ICC Judge Barber concluded, in the light of those matters, that granting Mr Wilson relief would constitute “a material risk to the public of further breaches of the conditions and of further corporate misconduct.” She concluded:

“Drawing on the guidance given in Rwamba, I remind myself that the onus is on the Claimant to persuade the court to grant Section 17 permission. On the evidence before me, the Claimant has failed to discharge that onus.”

Mr Wilson’s application under s 216 also failed for the same reasons..

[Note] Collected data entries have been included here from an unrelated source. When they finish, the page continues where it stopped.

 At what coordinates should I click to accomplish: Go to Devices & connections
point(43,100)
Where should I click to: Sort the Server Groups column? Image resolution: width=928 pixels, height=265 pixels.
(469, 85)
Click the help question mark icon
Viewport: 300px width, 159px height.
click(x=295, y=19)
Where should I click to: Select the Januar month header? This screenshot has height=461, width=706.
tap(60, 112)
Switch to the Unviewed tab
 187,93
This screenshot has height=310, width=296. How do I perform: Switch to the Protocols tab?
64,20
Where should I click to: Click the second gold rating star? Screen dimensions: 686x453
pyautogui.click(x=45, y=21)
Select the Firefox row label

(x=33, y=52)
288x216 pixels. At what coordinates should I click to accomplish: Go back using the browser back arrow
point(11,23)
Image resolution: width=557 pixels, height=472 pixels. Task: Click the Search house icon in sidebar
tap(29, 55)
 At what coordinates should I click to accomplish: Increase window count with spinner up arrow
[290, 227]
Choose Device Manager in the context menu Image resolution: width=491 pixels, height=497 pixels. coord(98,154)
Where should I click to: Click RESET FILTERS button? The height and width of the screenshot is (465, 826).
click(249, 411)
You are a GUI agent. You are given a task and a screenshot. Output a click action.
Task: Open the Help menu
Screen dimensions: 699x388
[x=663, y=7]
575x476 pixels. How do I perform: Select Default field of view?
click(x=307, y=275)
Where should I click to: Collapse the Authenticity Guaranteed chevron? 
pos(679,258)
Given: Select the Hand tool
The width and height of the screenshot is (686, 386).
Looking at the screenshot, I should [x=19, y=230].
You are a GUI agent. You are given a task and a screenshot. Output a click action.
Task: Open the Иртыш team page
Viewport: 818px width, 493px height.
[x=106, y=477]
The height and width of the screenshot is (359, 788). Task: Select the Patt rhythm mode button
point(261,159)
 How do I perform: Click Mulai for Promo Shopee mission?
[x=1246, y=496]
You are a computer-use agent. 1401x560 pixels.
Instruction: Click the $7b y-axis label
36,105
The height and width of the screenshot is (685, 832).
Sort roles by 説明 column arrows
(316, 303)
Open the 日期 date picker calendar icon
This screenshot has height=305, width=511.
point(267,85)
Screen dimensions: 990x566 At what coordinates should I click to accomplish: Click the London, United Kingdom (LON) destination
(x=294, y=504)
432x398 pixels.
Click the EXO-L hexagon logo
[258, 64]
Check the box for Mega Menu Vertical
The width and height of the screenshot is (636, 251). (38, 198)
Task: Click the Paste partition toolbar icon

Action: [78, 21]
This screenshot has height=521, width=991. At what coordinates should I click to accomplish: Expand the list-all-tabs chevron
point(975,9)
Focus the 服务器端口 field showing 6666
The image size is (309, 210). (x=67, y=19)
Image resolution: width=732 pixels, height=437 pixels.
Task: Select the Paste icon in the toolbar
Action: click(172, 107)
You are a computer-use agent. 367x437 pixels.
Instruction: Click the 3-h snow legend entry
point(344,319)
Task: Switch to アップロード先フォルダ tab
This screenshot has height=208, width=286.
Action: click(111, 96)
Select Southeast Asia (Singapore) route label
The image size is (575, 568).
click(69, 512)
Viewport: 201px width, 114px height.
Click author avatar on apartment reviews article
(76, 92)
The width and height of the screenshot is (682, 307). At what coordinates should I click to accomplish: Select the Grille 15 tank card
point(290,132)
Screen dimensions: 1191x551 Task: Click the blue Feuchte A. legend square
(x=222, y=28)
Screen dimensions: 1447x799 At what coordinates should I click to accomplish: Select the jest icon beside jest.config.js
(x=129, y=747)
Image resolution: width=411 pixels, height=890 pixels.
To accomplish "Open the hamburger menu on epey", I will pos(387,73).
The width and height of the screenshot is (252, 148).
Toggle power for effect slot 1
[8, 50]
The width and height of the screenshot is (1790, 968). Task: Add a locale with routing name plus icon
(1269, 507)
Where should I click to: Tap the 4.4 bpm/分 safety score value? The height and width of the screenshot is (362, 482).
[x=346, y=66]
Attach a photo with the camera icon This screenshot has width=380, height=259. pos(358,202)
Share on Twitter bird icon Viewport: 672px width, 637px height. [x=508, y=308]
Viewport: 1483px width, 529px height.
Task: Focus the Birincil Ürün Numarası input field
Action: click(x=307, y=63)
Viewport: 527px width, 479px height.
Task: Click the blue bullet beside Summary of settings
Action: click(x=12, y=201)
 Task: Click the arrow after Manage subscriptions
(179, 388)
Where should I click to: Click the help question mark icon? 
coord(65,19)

A director facing disqualification will often be advised to submit to an undertaking and seek relief under s 17 on the basis that that course is more desirable in terms of saving costs – unless there is a strong chance of successfully defending – and that is often the better course to take. The Secretary of State will often be content not to resist an application where conditions can ensure the appropriate level of public protection. But breaches of such conditions where interim permission to act has been granted will usually be fatal, especially, as it was here, where the solvency of any new companies is seriously in doubt.